Saved data entries:
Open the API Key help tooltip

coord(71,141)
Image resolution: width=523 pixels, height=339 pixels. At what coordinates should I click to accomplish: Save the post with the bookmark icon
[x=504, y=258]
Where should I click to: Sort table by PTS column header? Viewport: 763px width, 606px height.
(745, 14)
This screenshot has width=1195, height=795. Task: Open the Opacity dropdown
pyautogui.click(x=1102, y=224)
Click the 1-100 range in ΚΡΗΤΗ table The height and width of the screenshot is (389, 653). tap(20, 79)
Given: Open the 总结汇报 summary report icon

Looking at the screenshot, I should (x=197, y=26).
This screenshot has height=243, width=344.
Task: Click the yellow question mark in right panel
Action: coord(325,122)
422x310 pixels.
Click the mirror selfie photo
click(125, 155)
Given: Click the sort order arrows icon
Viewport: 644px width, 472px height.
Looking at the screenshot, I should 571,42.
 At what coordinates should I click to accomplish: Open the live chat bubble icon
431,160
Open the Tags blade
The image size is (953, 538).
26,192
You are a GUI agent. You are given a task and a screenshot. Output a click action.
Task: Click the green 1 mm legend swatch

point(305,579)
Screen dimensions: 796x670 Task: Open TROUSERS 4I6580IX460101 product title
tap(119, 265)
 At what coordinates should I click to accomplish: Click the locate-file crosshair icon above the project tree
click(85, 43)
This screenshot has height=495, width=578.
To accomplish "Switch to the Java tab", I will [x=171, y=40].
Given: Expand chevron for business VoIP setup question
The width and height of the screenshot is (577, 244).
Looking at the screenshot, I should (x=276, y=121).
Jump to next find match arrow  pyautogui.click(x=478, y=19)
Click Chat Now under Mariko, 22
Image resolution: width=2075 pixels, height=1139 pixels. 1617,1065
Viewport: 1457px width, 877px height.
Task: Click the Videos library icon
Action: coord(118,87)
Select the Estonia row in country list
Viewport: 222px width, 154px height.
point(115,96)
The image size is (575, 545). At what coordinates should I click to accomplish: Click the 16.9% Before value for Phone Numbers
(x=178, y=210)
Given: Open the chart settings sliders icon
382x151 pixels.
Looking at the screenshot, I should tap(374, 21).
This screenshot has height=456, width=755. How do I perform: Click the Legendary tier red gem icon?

EXERCISE INSTRUCTIONS: Please output each record exactly as it appears above.

FINISHED TASK:
Open the API Key help tooltip

coord(71,141)
Image resolution: width=523 pixels, height=339 pixels. At what coordinates should I click to accomplish: Save the post with the bookmark icon
[x=504, y=258]
Where should I click to: Sort table by PTS column header? Viewport: 763px width, 606px height.
(745, 14)
This screenshot has width=1195, height=795. Task: Open the Opacity dropdown
pyautogui.click(x=1102, y=224)
Click the 1-100 range in ΚΡΗΤΗ table The height and width of the screenshot is (389, 653). tap(20, 79)
Given: Open the 总结汇报 summary report icon

Looking at the screenshot, I should (x=197, y=26).
This screenshot has height=243, width=344.
Task: Click the yellow question mark in right panel
Action: coord(325,122)
422x310 pixels.
Click the mirror selfie photo
click(125, 155)
Given: Click the sort order arrows icon
Viewport: 644px width, 472px height.
Looking at the screenshot, I should 571,42.
 At what coordinates should I click to accomplish: Open the live chat bubble icon
431,160
Open the Tags blade
The image size is (953, 538).
26,192
You are a GUI agent. You are given a task and a screenshot. Output a click action.
Task: Click the green 1 mm legend swatch

point(305,579)
Screen dimensions: 796x670 Task: Open TROUSERS 4I6580IX460101 product title
tap(119, 265)
 At what coordinates should I click to accomplish: Click the locate-file crosshair icon above the project tree
click(85, 43)
This screenshot has height=495, width=578.
To accomplish "Switch to the Java tab", I will [x=171, y=40].
Given: Expand chevron for business VoIP setup question
The width and height of the screenshot is (577, 244).
Looking at the screenshot, I should (x=276, y=121).
Jump to next find match arrow  pyautogui.click(x=478, y=19)
Click Chat Now under Mariko, 22
Image resolution: width=2075 pixels, height=1139 pixels. 1617,1065
Viewport: 1457px width, 877px height.
Task: Click the Videos library icon
Action: coord(118,87)
Select the Estonia row in country list
Viewport: 222px width, 154px height.
point(115,96)
The image size is (575, 545). At what coordinates should I click to accomplish: Click the 16.9% Before value for Phone Numbers
(x=178, y=210)
Given: Open the chart settings sliders icon
382x151 pixels.
Looking at the screenshot, I should tap(374, 21).
This screenshot has height=456, width=755. How do I perform: Click the Legendary tier red gem icon?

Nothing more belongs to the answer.